Я не отводила взгляда от противоположного конца кладбища. Джейми был бы рад иметь племянника с таким именем. Ему бы захотелось научить его вредным привычкам и тому, как лучше всего подшучивать над старшими братьями и сестрами. Ему бы хотелось знать, что его жену лелеют.
Он был бы рад узнать, что мы с Финном снова были вместе.
— Он бы так гордился нами. — Слезы снова полились из моих глаз. — Тьфу. Я такая эмоциональная.
Финн просто улыбнулся и снова взял меня под руку, пока я боролась со слезами. Потом он повел меня и нашего малыша по траве.
— Джейми, — тихо сказал Финн нашему сыну, все еще спавшему на своем сиденье. Это было чудо, что он не проснулся во время всего этого переполоха. — Однажды я расскажу тебе историю о том, как в колледже твоя мама и твой дядя Джейми заперлись в багажнике.

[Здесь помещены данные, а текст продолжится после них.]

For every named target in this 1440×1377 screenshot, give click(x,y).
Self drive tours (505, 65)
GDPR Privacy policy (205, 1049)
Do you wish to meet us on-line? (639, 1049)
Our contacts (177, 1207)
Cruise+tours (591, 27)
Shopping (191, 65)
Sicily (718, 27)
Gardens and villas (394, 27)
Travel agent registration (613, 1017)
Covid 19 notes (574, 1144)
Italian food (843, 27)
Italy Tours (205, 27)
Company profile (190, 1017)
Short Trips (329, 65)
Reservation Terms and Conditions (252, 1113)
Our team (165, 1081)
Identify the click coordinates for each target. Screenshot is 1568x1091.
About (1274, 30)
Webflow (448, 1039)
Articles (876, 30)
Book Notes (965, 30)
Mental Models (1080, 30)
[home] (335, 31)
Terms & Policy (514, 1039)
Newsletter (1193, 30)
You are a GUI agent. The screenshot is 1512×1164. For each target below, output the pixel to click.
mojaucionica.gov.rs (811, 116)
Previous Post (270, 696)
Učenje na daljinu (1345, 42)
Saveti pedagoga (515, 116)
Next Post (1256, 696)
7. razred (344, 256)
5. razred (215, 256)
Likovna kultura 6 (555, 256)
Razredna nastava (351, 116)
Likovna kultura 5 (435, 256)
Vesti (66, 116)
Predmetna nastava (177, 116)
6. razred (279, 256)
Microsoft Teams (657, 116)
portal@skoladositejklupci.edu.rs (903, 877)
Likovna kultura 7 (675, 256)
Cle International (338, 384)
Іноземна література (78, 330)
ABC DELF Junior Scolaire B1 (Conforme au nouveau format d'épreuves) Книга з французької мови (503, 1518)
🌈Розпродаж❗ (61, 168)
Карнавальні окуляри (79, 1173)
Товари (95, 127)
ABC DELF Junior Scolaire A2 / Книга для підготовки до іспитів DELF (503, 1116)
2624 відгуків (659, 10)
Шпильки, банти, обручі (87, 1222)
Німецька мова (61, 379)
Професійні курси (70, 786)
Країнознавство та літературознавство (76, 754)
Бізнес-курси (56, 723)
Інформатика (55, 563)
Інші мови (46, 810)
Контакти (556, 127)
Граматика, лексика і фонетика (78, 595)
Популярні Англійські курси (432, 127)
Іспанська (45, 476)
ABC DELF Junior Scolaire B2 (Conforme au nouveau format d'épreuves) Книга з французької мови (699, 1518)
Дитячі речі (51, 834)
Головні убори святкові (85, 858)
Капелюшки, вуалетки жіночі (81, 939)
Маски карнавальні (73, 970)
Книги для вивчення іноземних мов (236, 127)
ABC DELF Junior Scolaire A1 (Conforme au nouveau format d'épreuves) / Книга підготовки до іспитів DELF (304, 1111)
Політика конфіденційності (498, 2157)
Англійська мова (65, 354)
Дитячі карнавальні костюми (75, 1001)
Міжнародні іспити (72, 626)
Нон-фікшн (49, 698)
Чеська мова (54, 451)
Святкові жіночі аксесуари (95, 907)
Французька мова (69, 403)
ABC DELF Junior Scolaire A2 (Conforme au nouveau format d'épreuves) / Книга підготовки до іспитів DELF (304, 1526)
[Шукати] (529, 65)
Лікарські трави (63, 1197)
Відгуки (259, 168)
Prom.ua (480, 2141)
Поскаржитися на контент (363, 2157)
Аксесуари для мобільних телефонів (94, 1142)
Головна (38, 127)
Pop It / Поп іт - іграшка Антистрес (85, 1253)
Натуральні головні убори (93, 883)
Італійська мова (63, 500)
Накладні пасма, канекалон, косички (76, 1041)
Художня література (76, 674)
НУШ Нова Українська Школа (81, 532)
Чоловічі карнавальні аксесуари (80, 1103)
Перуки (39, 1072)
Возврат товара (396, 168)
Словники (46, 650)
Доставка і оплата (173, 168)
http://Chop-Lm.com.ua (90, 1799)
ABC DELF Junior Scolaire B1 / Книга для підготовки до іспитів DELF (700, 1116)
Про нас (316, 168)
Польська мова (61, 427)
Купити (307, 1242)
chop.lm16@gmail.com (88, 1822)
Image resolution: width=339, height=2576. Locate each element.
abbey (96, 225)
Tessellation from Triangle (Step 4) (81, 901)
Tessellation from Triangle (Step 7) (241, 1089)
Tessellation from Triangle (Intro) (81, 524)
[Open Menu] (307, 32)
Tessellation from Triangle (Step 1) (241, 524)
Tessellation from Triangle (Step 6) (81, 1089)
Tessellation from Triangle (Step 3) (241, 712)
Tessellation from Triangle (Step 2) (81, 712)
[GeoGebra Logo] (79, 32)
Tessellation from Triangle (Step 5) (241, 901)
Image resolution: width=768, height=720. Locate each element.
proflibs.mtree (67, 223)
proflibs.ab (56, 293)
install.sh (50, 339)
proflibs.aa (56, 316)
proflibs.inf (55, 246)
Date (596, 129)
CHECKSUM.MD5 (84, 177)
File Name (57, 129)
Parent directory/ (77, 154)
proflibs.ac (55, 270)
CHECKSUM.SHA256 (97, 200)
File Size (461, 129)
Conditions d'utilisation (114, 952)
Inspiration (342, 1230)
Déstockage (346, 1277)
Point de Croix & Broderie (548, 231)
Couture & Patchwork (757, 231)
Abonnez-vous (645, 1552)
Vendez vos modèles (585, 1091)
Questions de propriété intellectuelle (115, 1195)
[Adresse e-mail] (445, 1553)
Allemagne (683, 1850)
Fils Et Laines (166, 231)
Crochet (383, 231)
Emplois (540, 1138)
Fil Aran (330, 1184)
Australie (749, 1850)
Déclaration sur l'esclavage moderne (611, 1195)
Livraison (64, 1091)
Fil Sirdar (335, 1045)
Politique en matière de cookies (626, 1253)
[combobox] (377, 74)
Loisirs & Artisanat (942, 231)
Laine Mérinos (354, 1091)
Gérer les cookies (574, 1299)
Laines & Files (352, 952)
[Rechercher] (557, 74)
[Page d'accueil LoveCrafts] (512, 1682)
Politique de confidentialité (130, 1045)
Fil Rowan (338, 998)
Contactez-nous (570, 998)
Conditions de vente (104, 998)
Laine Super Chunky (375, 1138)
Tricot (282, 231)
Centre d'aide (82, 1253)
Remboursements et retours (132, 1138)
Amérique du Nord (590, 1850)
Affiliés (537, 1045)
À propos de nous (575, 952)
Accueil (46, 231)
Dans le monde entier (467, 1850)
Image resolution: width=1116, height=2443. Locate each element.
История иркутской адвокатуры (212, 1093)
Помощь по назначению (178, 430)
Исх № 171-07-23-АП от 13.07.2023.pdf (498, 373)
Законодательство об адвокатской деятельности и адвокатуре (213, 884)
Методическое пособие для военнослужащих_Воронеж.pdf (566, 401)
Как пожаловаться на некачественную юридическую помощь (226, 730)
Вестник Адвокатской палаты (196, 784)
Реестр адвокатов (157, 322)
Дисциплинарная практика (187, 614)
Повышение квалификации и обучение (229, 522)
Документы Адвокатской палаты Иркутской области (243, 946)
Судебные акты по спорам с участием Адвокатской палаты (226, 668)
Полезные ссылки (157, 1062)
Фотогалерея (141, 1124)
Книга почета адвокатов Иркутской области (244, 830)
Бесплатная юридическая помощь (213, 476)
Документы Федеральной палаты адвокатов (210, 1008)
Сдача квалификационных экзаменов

— О боже мой. — Я шлепнула Финна по животу, мои слезы сменились счастливой улыбкой. — Ты не можешь рассказать ему этого. Это унизительно.
— Может быть, не завтра. Но когда-нибудь. Когда-нибудь я расскажу ему все эти забавные истории. Те, что о нас с тобой. О Поппи и Коуле. О Джейми. Я хочу, чтобы он, Макс и Кали знали, как нам повезло и как сильно я люблю вас. Потому что это наша история.
Она была не идеальна. Но она была наша.
Верный своему слову, Финн рассказал детям нашу историю. Он дождался двадцатой годовщины нашей свадьбы, когда у Кали и Макса появились собственные семьи. Когда Джейми превратился в молодого человека.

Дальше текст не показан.